» **Saved entries**
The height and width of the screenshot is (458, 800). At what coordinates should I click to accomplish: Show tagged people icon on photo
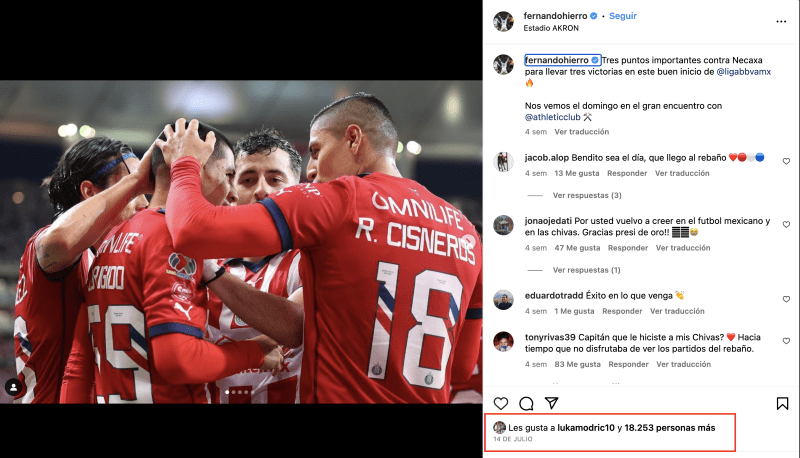pos(13,387)
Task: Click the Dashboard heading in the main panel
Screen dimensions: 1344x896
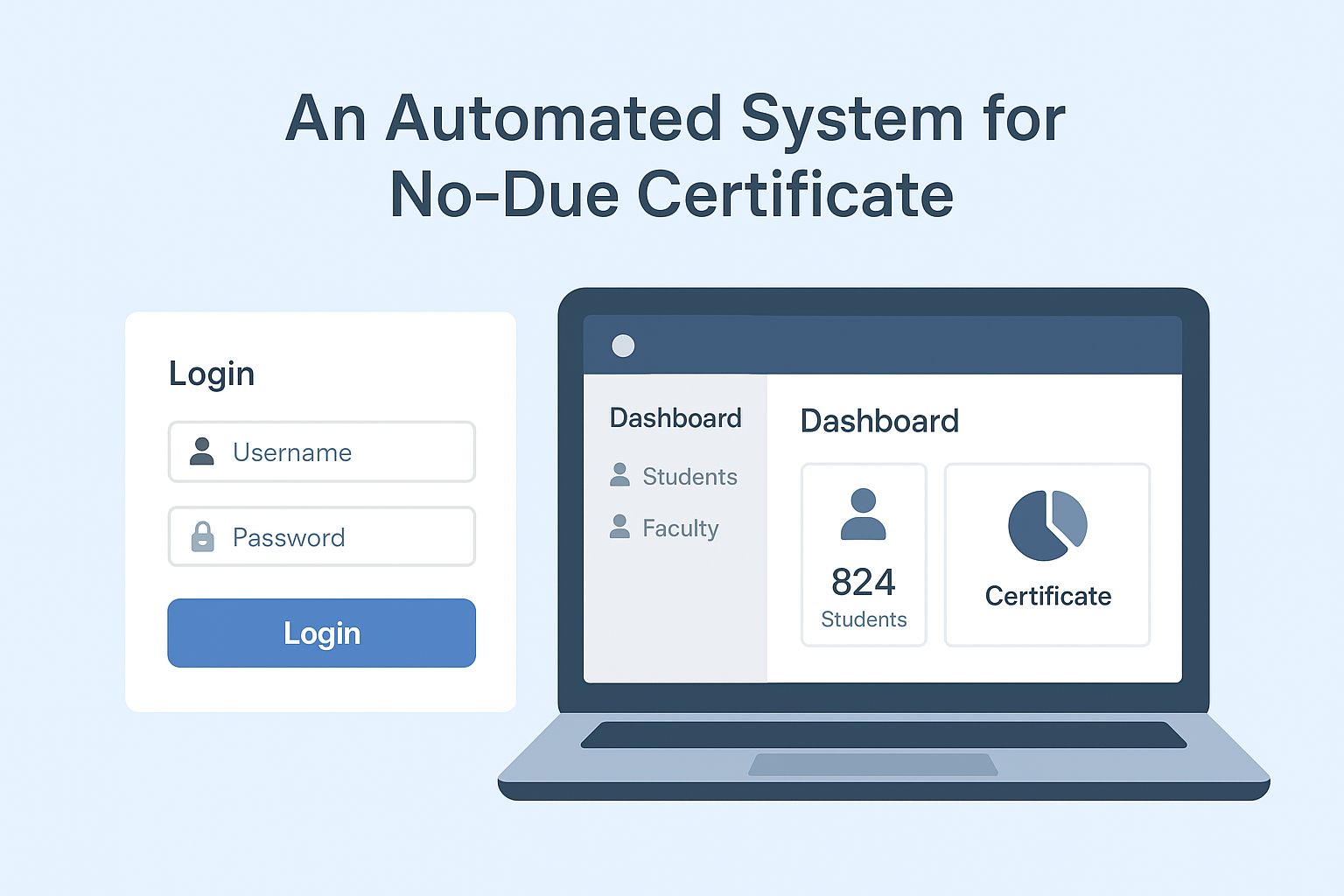Action: point(879,421)
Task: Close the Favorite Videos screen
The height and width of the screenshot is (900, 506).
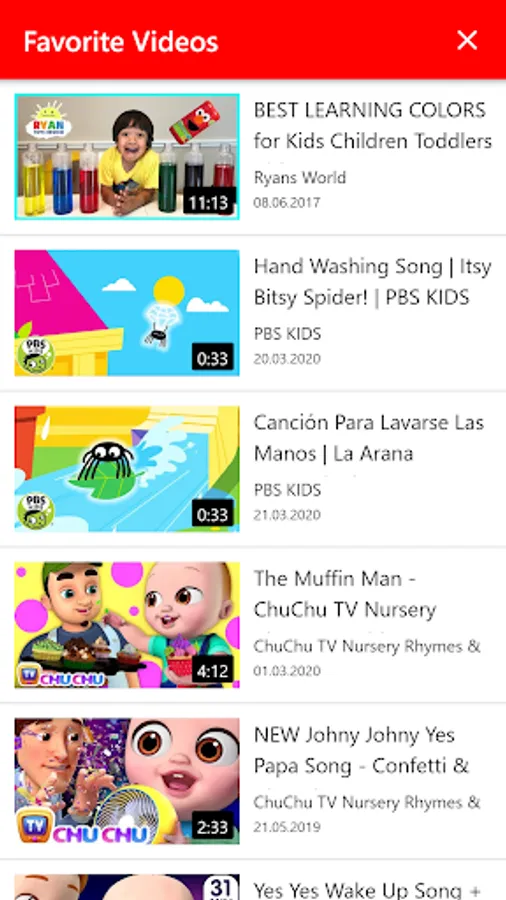Action: 467,41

» **Goal of the exercise**
Scan the data above and copy every line with "Task" in it.

» **Answer to this problem**
Task: Click the Dashboard heading in the main panel
Task: Close the Favorite Videos screen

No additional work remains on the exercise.